その意味で、パルスサーベイ単体で提供するよりは、組織開発や専門家による相談対応といったソリューションを保有するベンダーが、組織課題の発見、定点観測ツールとしてパルスサーベイを提供し、必要に応じて専門家による組織開発や相談対応を提供する方が理に適っていると言えます。パルスサーベイを以外のソリューションで高付加価値のサービスを提供出来るのであれば、パルスサーベイ自体は無料あるいは廉価で提供することも考えられます。今後もEAP 会社や組織コンサルティング会社、人事システム提供会社がパルスサーベイを譲り受けるケースが出て来るかもしれません。

株式会社iCAREがエンゲージメントサーベイを提供開始

健康管理システムを提供する株式会社iCAREがエンゲージメントサーベイを「Carelyエンゲージメントβ版」として提供開始したニュースです。

https://www.icare-carely.co.jp/news/20231023

同社はこれまで身体面・精神面での健康にアプローチするシステムを提供してきましたが、今回仕事のやりがいといったポジティブ面を扱うサーベイを提供開始したことになります。直近数年間では、上場企業に対してエンゲージメントも含む人的資本開示を求める動きがあるために、顧客ニーズも踏まえて開発を決定したものと推測されています。

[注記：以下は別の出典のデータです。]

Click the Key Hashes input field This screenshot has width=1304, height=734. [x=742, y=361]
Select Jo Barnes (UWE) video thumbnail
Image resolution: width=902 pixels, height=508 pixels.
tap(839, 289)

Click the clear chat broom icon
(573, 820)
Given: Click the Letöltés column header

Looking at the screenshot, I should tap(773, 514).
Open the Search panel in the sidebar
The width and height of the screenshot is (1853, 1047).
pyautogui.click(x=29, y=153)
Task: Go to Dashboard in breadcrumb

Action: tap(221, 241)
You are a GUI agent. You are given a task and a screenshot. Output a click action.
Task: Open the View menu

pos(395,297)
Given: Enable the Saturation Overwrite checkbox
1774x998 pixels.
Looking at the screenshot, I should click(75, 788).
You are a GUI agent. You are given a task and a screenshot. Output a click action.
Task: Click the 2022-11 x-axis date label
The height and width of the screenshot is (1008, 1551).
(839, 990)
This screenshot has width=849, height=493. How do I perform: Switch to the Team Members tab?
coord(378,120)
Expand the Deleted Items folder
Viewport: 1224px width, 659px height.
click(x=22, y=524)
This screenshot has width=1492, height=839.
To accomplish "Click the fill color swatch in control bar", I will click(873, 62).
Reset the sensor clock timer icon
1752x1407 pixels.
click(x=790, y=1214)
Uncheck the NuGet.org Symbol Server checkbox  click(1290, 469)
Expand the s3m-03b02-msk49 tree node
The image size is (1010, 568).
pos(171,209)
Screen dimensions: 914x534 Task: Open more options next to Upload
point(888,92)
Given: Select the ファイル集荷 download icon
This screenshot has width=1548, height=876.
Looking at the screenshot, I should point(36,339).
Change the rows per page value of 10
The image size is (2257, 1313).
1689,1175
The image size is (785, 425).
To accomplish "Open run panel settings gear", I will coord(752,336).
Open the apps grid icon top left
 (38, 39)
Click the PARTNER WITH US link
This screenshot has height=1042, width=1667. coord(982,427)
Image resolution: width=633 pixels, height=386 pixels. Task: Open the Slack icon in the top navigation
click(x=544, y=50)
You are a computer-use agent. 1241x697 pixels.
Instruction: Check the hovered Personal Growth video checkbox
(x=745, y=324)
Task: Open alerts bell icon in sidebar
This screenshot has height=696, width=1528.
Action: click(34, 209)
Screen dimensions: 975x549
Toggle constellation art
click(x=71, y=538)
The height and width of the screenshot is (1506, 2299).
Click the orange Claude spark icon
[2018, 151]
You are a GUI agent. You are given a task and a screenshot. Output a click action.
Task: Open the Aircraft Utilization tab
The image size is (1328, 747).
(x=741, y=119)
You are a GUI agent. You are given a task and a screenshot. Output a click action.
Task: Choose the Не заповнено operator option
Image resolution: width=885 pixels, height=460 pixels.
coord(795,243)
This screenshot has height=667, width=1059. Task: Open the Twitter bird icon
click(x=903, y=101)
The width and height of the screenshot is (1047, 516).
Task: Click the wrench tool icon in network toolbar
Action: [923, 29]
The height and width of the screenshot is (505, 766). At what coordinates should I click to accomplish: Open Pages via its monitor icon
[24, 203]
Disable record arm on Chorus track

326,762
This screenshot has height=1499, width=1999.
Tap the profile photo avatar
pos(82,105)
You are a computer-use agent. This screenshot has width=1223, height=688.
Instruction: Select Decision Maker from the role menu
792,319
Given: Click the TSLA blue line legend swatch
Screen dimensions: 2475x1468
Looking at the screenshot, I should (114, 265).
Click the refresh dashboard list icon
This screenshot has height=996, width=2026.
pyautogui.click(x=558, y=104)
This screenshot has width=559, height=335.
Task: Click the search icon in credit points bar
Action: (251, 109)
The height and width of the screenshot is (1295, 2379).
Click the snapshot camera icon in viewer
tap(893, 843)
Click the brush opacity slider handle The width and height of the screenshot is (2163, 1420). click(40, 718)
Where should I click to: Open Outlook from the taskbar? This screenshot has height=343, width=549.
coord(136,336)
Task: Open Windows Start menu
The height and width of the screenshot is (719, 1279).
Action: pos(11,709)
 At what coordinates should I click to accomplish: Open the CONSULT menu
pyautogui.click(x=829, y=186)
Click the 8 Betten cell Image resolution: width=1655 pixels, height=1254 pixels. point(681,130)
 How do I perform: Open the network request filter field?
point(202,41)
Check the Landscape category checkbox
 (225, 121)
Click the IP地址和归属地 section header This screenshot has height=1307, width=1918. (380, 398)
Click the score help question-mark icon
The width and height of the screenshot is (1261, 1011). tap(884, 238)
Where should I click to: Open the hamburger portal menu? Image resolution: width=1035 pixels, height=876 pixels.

同社のリリースでも「これまで蓄積してきた豊富な健康データ・支援実績により、エンゲージメントには従業員の健康面がネガティブにもポジティブにも影響していることがわかっています」と指摘されていますが、弊社の経験でも、エンゲージメントが低い従業員はメンタルヘルスの状態も良くないことが多いために、健康管理関連のソリューションを有する同社がエンゲージメントサーベイを提供することは理にかなっていると考えられます。

半面、エンゲージメント向上には、産業医や保健師等による個人別の対応が中心の健康管理と異なり、組織開発等の組織に対するアプローチが必要となることが多いです。同社がそういった組織アプローチを提供できるかが、今後エンゲージメントサーベイ事業を収益化するポイントになると考えられます。